Não é porque é meu filho que vai ficar isento, diz Bolsonaro sobre Eduardo
O presidenciável Jair Bolsonaro (PSL) subiu o tom nesta segunda-feira (22) ao falar sobre o deputado federal Eduardo Bolsonaro (PSL-SP), seu filho, depois que declarações dele sobre a possibilidade de "fechar o STF" (Supremo Tribunal Federal) provocaram reações de ministros da Corte e pedidos de investigação.
"Ele errou. É jovem. Se tiver algo para pagar, que pague. Não é porque é meu filho que vai ficar isento", declarou o candidato ao Palácio do Planalto, em entrevista gravada à tarde para o Jornal da Record.
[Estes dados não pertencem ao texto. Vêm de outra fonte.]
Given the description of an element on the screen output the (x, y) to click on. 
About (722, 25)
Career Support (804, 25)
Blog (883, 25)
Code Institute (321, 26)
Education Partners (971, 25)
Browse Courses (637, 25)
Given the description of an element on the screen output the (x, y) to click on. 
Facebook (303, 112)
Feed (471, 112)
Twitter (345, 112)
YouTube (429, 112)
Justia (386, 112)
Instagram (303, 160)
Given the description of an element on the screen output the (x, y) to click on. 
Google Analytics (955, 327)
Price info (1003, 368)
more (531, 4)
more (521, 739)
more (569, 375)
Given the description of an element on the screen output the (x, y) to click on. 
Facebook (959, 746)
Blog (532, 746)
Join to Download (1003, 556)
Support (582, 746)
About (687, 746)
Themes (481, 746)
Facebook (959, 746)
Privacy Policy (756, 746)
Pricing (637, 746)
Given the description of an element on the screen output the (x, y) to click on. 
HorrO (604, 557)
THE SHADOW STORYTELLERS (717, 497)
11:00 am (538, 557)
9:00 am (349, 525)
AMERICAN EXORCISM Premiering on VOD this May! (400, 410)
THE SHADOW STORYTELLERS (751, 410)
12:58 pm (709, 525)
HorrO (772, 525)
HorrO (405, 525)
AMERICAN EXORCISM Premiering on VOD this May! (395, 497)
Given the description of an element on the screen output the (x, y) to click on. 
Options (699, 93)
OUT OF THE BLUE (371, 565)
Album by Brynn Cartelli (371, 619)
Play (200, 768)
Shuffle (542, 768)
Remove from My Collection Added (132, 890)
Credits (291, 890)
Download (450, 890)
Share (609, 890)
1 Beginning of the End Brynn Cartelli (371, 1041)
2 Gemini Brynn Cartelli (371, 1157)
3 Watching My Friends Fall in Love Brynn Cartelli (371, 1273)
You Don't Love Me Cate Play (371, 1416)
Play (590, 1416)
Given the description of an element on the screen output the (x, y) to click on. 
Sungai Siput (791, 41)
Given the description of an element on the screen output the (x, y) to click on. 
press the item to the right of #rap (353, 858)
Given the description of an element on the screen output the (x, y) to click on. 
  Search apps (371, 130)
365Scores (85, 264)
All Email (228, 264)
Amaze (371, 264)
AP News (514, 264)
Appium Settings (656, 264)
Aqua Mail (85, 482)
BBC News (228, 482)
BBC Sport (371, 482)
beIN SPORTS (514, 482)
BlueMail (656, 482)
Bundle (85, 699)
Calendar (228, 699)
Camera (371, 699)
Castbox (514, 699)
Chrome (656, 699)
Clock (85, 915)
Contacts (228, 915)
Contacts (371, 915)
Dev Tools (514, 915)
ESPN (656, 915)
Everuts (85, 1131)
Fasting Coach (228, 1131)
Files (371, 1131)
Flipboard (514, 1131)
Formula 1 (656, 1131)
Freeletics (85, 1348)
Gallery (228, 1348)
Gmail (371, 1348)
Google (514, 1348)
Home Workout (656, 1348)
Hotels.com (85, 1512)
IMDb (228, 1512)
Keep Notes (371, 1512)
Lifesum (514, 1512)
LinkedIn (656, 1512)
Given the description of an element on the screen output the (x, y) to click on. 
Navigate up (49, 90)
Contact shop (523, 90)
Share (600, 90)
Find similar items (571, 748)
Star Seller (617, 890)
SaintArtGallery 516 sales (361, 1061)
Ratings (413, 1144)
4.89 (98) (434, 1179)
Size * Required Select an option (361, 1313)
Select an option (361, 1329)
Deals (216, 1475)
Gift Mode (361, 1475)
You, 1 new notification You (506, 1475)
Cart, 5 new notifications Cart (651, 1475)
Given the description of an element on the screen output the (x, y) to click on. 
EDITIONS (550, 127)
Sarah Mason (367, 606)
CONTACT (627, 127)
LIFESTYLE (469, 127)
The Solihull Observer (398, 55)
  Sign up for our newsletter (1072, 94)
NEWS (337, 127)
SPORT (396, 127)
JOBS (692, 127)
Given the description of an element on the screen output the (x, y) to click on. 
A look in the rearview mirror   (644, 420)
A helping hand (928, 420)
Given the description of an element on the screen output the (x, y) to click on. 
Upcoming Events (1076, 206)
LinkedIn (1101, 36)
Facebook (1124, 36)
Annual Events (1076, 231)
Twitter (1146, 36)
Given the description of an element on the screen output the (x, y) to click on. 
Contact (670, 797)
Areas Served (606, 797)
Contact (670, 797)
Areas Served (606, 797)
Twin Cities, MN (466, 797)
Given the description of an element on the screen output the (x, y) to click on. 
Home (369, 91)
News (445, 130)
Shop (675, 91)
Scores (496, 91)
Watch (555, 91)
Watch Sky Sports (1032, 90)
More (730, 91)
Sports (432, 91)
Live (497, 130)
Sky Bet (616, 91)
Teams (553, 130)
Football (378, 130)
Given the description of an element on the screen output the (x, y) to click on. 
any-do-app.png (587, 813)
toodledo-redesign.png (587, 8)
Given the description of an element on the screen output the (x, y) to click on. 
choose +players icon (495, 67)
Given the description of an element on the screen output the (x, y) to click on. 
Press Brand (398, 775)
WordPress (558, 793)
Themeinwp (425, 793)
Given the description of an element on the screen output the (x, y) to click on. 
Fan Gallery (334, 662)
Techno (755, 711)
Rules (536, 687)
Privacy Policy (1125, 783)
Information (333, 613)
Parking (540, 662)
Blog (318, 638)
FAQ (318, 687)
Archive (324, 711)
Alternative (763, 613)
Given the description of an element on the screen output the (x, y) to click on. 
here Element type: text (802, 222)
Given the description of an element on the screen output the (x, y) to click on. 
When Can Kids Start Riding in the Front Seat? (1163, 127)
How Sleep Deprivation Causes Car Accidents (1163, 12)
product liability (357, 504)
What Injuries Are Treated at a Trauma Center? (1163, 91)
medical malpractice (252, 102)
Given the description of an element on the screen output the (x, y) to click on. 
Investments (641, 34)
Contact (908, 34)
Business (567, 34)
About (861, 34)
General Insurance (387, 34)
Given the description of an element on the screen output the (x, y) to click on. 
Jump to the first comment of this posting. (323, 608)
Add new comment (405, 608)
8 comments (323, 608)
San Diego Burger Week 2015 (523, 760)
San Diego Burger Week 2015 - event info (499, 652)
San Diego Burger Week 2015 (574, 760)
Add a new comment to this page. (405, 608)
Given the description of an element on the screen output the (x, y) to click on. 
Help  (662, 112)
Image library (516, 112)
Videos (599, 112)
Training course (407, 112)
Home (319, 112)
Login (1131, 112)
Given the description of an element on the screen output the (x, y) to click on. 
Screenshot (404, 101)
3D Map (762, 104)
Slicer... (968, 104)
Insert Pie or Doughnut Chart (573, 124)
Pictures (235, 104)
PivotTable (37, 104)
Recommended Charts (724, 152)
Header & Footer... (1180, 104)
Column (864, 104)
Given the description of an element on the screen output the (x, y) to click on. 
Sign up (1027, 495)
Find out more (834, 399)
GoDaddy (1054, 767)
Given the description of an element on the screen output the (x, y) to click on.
O vídeo foi publicado pelo próprio Bolsonaro em suas redes sociais, antes mesmo da exibição na televisão.
Em mensagem postada nas redes sociais ontem à tarde, Eduardo afirmou que o vídeo "não é motivo para alarde".
"Se fui infeliz e atingi alguém, tranquilamente peço desculpas e digo que não era a minha intenção", afirmou em mensagem nas redes sociais.
Na gravação, ele responde a pergunta sobre uma hipotética possibilidade de ação do Exército em caso de o Supremo impedir que Bolsonaro assuma a Presidência e diz "bastam um cabo e um soldado para fechar o STF".
O ministro Celso de Mello, decano da Corte, chamou a fala de 'inconsequente e golpista".
Sem citar Eduardo nominalmente, o ministro Alexandre de Moraes disse que as declarações do deputado são "absolutamente irresponsáveis" e defendeu que a PGR (Procuradoria-Geral da República) abra uma investigação contra o parlamentar por crime tipificado na lei de segurança nacional.
Deputado federal como o filho, Bolsonaro disse ter sido surpreendido pelo vídeo, que veio à tona neste domingo (21), mas foi gravado em julho, durante participação de Eduardo em uma aula para concursos públicos. "Até no primeiro momento quando me perguntaram sobre isso eu falei 'olha, quem pensa dessa maneira tem que consultar um psiquiatra'. E é verdade", comentou.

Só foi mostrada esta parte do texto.